Thanks for those links, smudge -- yes, residents had already been complaining about safety concerns in this building, and were ignored.
This building was council housing/social housing, so these residents and this area is a disadvanted community to begin with. There are many problems everywhere concerning social housing and things being kept safe and up-to-standard.
Some tenants have said on-camera that someone on the 4th floor claims it was his refrigerator that "exploded" and started the fire.
This is unconfirmed as of yet.
But even if this were to be the cause of the fire, it's scandalous that the materials used in the building caught fire so rapidly like a wick and the entire building is engulfed, instead of being limited to that one person's apartment or floor.
It's a terrible shame.
Sadly there is already a severe crisis in housing in London, particularly in social housing.
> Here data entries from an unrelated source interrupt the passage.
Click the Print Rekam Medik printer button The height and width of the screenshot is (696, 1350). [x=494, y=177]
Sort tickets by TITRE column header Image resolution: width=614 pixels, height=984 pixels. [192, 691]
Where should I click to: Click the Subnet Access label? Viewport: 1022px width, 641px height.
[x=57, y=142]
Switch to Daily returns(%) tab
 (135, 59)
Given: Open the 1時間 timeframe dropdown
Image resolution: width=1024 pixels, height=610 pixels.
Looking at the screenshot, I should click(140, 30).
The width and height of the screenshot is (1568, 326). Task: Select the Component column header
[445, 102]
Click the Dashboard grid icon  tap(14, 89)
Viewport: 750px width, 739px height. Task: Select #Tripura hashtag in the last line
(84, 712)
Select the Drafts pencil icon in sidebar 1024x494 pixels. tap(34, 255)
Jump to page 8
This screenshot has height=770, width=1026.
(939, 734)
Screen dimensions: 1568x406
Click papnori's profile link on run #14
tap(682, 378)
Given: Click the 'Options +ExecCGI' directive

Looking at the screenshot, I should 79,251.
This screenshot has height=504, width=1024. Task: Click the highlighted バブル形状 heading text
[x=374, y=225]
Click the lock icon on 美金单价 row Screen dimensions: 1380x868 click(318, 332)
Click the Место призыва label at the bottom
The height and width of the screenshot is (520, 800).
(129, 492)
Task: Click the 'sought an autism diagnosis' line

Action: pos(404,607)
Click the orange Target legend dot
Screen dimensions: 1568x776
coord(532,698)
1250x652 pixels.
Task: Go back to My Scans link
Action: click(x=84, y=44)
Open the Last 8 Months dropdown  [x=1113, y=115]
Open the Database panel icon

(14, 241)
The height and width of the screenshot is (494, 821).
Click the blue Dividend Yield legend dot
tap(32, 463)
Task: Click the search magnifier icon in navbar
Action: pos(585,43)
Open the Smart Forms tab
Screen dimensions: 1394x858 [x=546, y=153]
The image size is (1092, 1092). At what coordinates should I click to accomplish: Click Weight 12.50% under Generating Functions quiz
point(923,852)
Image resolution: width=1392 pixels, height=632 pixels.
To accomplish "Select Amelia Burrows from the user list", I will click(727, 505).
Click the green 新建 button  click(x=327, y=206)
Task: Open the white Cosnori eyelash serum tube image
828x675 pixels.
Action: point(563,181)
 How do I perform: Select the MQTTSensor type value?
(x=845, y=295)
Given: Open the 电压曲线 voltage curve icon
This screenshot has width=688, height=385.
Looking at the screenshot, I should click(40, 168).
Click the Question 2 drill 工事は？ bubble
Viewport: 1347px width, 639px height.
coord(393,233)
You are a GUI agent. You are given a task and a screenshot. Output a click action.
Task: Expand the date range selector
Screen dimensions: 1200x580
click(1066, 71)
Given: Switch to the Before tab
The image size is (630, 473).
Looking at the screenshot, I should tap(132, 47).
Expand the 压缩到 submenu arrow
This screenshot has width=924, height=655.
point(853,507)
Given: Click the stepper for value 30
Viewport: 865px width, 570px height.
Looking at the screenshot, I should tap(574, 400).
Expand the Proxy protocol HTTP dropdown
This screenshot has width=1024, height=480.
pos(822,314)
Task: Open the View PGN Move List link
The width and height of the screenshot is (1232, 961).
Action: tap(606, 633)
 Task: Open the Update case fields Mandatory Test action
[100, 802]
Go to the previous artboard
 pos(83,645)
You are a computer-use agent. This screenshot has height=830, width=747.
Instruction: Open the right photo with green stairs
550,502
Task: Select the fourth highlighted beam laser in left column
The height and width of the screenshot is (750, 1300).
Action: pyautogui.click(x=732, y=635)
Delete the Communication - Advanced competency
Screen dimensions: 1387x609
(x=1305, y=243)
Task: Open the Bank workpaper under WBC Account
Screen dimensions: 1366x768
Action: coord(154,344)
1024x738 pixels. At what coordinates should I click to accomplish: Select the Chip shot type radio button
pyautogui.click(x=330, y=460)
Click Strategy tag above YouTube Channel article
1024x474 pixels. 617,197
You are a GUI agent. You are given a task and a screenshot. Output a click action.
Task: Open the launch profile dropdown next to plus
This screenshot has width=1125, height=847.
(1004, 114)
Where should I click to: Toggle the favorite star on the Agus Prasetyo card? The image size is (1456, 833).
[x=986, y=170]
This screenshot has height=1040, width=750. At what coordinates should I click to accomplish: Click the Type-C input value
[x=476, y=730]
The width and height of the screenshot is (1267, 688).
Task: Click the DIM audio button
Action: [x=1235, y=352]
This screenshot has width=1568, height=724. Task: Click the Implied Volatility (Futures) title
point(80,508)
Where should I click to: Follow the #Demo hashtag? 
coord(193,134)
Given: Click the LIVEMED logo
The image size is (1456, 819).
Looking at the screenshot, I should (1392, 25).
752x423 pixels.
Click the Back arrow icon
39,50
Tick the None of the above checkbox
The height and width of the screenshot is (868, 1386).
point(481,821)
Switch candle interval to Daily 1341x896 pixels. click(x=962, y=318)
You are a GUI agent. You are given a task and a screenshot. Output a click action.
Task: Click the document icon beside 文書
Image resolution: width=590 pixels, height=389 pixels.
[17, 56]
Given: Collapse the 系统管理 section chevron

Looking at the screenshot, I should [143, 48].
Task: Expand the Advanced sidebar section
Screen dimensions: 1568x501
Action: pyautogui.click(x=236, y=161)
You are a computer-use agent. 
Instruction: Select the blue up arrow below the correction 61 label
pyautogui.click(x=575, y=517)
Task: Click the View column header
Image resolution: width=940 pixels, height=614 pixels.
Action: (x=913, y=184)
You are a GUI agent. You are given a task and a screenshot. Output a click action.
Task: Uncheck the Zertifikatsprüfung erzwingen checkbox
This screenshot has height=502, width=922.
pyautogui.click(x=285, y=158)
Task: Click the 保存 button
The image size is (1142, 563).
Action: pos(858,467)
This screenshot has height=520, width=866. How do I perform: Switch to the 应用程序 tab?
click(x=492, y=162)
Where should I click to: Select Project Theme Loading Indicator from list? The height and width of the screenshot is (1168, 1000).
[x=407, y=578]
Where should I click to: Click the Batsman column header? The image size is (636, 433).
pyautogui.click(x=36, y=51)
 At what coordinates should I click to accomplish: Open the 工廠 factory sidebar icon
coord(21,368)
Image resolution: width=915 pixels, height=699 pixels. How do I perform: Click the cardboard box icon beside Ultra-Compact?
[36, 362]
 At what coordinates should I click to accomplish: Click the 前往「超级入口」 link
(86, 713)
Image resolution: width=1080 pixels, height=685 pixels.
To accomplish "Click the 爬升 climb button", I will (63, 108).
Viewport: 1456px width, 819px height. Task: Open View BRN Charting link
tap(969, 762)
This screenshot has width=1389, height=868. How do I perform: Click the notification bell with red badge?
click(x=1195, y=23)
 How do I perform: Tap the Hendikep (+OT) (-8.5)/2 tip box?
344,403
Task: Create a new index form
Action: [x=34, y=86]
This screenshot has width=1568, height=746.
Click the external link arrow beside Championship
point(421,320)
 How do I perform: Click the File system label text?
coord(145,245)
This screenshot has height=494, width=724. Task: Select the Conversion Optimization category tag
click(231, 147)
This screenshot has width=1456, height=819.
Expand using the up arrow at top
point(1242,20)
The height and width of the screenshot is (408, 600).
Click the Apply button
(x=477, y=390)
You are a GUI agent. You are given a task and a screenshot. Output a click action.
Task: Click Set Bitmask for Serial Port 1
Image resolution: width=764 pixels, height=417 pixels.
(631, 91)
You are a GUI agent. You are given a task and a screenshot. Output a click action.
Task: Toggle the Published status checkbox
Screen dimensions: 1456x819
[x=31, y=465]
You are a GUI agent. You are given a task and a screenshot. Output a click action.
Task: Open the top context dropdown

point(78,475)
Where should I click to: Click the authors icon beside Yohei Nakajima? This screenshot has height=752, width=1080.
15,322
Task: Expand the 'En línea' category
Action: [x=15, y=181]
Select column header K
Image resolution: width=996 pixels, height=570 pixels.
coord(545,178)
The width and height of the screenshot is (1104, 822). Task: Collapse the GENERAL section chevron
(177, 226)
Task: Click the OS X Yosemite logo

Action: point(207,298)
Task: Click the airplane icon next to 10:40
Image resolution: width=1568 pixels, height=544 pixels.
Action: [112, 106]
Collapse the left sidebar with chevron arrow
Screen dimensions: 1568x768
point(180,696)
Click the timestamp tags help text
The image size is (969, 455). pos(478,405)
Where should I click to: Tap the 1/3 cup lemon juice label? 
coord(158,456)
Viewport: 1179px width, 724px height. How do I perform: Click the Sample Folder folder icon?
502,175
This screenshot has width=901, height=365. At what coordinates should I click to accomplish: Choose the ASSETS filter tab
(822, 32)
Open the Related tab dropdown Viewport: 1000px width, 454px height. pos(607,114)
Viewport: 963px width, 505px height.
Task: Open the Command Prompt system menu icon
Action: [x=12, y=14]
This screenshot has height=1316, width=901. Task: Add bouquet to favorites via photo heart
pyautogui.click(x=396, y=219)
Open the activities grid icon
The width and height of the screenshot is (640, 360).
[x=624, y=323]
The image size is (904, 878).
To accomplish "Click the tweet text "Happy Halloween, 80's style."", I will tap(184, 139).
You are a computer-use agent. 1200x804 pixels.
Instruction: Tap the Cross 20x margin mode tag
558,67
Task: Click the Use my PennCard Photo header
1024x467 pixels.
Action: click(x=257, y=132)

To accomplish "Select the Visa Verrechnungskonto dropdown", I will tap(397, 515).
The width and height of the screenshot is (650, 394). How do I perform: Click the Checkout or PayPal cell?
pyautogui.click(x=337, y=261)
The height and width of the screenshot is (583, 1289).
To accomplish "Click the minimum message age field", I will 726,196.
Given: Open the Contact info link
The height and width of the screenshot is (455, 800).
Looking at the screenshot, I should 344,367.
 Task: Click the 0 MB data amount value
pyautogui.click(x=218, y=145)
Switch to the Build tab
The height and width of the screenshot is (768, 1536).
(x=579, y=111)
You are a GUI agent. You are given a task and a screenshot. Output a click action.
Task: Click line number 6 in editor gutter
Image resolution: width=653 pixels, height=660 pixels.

The system is severely burdened and although hopefully these tenants will get priority placement, the scary thing is that even individuals in emergency situations (domestic abuse etc) get put into temporary hostel situations indefinitely, as there is not even availability of enough apartments or houses for everyone on the waiting lists. For 120 displaced people this is going to be a worrying time.
Edit -- my mistake: considerably more than just "120 people" as obviously families boost the numbers living there to hundreds now homeless. 120 apartments, housing hundreds of individuals.
Last edited by BirdInFlight on 14 Jun 2017, 8:23 am, edited 1 time in total.